O problema do teatro não é divulgação, é hábito. A forma que a sociedade desenvolveu para camuflar a fissura na sua formação cultural atende pelo nome de divulgação – ou outras tantas desculpas esfarrapadas que se ouvem quando há a necessidade de se mostrar antenado e esconder a falta de hábito de ir ao teatro. Hábito, tal qual o hábito de ler, ir ao estádio, fazer exercícios; são hábitos culturais que prescindem de desculpas mercadológicas, marketológicas, comercialógicas, economicológicas. Você tem ou não tem. Em toda a minha vida acho que nunca vi uma propaganda de mocotó... talvez uma ou duas.

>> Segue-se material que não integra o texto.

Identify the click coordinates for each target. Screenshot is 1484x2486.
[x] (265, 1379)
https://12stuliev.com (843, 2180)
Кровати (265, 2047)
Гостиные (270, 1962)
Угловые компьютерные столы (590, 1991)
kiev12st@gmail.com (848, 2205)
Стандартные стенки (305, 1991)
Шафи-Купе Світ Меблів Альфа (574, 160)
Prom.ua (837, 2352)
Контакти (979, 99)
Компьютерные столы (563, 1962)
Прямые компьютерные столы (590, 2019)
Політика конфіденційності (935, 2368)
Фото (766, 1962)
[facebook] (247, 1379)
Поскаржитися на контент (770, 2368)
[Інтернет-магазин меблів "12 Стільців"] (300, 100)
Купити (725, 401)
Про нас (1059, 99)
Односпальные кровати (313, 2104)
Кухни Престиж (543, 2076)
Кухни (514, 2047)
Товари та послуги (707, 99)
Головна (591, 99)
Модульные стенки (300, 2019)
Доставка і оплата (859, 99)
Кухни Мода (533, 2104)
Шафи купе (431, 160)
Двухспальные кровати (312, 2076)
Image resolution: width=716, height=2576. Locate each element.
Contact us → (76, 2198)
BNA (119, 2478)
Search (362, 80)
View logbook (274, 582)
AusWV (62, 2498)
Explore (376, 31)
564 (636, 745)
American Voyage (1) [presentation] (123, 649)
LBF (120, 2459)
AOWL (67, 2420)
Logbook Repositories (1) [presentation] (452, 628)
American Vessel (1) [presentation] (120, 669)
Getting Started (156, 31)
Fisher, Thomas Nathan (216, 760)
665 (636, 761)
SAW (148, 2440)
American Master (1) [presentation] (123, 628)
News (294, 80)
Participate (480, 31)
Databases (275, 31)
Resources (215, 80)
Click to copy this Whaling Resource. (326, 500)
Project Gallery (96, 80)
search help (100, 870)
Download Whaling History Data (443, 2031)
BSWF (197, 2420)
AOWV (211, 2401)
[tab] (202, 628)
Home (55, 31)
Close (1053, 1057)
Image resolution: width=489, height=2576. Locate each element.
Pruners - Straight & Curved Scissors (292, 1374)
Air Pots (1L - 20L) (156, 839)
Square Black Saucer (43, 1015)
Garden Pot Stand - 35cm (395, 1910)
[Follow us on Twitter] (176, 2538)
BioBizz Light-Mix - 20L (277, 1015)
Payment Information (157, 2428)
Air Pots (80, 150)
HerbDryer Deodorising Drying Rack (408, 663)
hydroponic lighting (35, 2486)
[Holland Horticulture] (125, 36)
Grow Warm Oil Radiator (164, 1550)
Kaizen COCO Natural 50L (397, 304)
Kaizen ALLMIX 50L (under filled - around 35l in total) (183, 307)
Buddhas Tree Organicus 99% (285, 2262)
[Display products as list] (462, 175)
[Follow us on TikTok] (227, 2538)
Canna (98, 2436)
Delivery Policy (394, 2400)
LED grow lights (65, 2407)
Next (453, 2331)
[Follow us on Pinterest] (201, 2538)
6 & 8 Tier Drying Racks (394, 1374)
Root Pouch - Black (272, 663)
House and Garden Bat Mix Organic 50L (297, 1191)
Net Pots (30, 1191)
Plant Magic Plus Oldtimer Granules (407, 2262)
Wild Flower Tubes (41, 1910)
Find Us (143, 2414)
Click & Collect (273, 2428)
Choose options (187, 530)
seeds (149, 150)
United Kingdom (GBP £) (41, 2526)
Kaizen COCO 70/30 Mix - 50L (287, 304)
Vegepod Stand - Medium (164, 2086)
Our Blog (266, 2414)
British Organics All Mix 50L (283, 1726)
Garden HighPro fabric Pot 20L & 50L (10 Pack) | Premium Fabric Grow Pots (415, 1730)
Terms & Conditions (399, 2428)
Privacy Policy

O que esse diagnóstico revela é que são elas. Qual a possibilidade de um cidadão ter o hábito de ir ao teatro se durante toda a sua formação não soube o que é, nunca frequentou, e tampouco acompanhou qualquer gesto dos pais na menção dessa prática? Nenhuma. Tiro por mim: é muito provável que eu tenha assistido a minha primeira peça de teatro já adulto – a virtude que o envelhecimento traz são os balanceios da memória, os disparates das lembranças e cronologias, facilitando a minha escrita ao construir a ficção que preciso no momento, transformando-a na mais pura verdade sem a necessidade despudorada de ter que inventar a história, pois imagino estar tirando-a do mais profundo recanto da minha lembrança.

Com uma realidade social como a nossa, é muito pouco provável que ações de formação de plateia surtam efeito a curto ou médio prazo. Gratuidade, divulgação massiva, estratégias de marketing, são ações que favorecem a fruição do espetáculo que é objeto da campanha, do projeto, da ação, mas não necessariamente estarão formando um espectador de teatro. Espectador de teatro não se forma, se torna, a partir da formação “de mundo” que recebeu, do entendimento concreto do sentido de cidadania; e não através de ações concentradas na linguagem, como as necessárias aulas de teatro nas escolas e demais instrumentos que se tem visto por aí para tentar melhorar a relação do cidadão com o teatro. É muito mais do que isso. É entender que a fruição do teatro não é firula, favorece o cidadão na compreensão da sua origem, no entendimento da sua identidade, no assentamento da sua brasilidade.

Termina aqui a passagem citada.